▸ **WHAT TO PRODUCE**
From the records, pick out and copy each line containing "screenshot".

▸ **MATERIAL SUPPLIED**
--
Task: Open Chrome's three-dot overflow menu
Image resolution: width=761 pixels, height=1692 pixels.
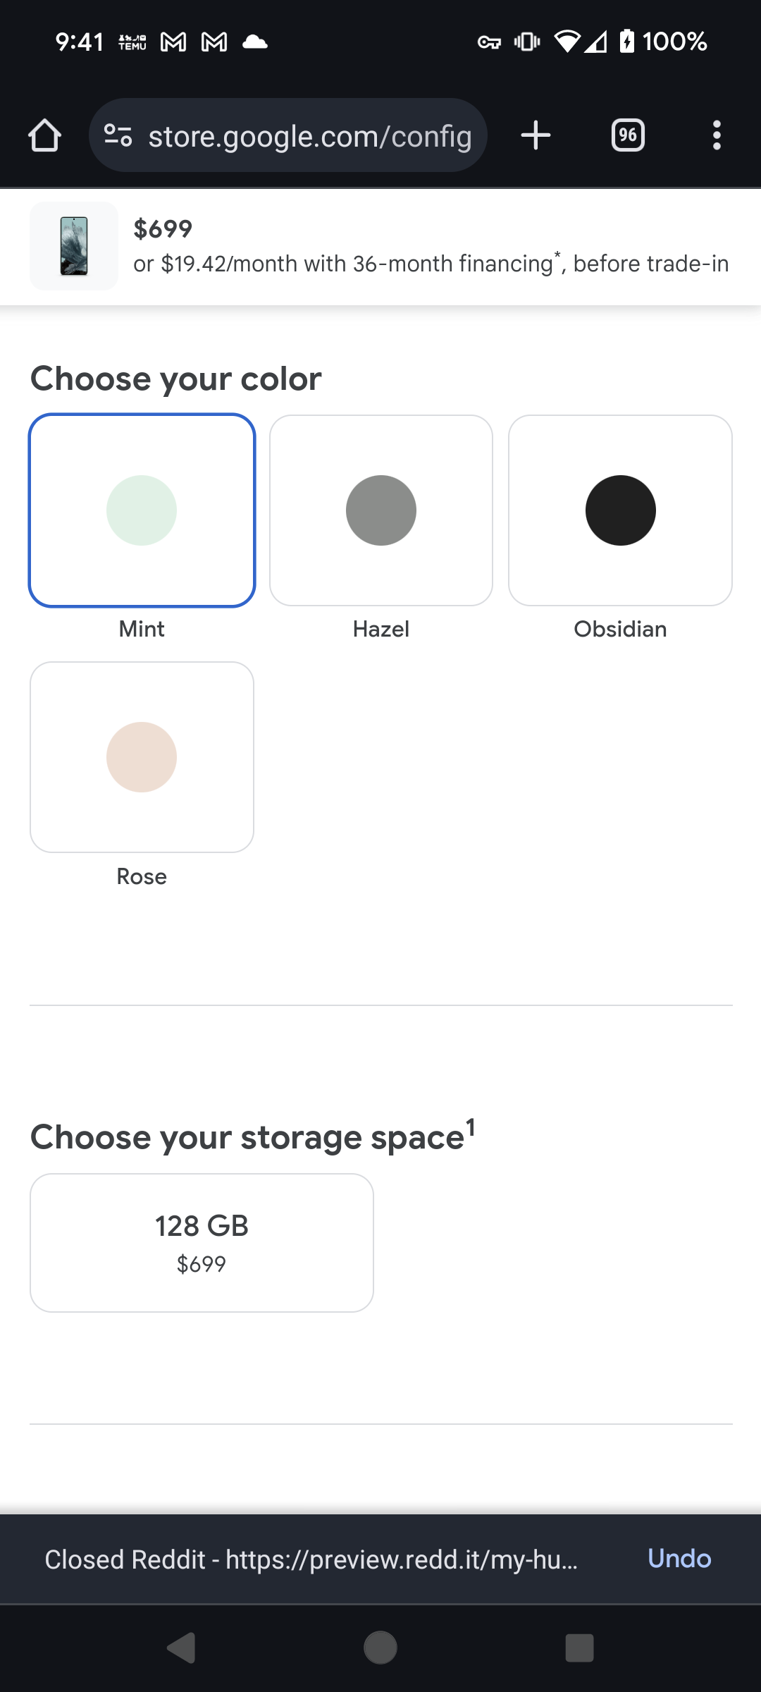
--
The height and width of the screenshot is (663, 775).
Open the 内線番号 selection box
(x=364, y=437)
--
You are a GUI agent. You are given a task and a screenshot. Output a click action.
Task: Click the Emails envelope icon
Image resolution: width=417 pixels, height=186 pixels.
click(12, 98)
--
▸ **SOLUTION TO THE EXERCISE**
The height and width of the screenshot is (663, 775).
You are a GUI agent. You are given a task and a screenshot. Output a click action.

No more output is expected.